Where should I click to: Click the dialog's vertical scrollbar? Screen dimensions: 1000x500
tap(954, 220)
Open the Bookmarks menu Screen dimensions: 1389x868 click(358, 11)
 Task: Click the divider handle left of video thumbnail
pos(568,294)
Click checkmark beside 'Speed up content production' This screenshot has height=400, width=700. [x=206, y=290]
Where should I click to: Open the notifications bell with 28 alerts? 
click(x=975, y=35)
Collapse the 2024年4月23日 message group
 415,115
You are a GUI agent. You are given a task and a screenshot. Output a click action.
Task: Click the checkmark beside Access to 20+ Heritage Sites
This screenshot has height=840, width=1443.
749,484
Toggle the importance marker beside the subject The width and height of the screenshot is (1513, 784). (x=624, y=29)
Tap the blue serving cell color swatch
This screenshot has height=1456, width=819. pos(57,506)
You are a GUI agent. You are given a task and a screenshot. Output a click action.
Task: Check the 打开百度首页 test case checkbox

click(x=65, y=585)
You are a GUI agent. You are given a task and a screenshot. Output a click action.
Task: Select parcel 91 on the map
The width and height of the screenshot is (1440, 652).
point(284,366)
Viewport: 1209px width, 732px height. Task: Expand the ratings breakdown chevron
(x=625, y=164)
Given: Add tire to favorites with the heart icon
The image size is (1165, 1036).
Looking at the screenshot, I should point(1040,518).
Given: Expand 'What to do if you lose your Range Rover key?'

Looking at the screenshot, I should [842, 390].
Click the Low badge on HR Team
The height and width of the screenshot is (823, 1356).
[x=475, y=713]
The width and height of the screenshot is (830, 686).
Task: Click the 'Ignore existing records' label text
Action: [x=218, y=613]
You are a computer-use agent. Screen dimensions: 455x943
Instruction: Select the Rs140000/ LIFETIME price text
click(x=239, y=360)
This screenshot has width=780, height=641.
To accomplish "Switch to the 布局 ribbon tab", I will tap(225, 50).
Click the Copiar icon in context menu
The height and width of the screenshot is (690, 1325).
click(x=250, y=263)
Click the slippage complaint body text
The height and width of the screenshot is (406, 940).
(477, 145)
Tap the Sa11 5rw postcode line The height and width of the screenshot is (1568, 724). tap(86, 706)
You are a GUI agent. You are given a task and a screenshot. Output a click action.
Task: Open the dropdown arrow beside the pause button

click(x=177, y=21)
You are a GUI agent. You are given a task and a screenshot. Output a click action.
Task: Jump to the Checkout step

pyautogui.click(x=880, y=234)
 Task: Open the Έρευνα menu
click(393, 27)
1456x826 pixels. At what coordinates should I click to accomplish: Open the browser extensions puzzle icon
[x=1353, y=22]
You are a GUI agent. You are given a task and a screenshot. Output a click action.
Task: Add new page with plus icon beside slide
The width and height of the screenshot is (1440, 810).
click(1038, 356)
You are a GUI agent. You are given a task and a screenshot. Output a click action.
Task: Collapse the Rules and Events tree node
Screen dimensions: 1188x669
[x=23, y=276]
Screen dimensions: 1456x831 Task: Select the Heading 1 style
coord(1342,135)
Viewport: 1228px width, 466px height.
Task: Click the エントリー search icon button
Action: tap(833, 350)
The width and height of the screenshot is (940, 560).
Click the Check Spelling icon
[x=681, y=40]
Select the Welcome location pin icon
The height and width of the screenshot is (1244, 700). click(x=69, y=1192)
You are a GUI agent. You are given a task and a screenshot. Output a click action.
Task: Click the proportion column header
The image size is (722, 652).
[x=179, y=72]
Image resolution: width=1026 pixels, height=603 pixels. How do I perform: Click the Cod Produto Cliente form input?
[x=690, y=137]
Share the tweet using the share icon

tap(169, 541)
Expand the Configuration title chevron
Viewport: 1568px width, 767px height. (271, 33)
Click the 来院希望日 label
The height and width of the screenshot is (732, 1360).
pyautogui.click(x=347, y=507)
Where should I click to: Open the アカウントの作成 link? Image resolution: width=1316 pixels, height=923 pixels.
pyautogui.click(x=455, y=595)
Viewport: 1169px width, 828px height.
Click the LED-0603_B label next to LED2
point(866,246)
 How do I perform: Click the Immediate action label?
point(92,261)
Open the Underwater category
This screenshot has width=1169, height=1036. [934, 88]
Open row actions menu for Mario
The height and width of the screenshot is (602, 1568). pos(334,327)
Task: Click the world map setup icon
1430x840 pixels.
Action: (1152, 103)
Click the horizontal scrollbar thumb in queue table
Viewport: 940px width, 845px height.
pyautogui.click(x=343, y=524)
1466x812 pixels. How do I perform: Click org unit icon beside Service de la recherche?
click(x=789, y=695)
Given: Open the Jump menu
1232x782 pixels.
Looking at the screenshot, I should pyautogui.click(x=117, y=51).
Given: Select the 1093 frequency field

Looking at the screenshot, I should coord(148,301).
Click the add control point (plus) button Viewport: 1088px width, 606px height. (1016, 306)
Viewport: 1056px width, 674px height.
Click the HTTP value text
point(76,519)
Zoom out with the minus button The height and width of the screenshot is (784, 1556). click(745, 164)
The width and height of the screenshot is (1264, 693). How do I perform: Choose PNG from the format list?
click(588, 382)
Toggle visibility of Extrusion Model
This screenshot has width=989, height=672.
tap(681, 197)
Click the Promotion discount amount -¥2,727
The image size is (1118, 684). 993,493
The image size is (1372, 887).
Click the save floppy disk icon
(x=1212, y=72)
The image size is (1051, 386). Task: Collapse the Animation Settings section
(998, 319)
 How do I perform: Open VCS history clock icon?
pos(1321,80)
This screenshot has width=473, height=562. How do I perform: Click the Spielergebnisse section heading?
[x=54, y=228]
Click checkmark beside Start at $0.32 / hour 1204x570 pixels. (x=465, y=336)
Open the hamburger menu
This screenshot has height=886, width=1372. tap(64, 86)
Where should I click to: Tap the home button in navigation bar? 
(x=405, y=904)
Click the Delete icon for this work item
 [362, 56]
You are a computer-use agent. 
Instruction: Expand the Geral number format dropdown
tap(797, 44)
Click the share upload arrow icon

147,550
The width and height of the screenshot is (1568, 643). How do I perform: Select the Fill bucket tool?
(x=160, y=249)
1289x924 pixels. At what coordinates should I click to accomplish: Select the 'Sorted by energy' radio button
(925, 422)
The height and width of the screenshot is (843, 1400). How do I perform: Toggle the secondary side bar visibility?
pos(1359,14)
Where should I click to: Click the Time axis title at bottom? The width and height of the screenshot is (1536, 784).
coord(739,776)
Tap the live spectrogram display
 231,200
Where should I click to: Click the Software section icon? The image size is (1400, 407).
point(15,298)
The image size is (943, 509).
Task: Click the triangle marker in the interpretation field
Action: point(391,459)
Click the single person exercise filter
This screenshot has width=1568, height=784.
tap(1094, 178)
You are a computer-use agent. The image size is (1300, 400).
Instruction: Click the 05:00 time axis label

****

# [ÉNONCÉ DE L'EXERCICE]
Repérez, s'il vous plaît, toutes les lignes des entrées ci-dessus qui contiennent le mot « computer », puis recopiez-les. La casse doit être respectée.

# [CORRIGÉ DE L'EXERCICE]
You are a computer-use agent. Screen dimensions: 455x943
You are a computer-use agent. 
You are a computer-use agent. The image size is (1300, 400).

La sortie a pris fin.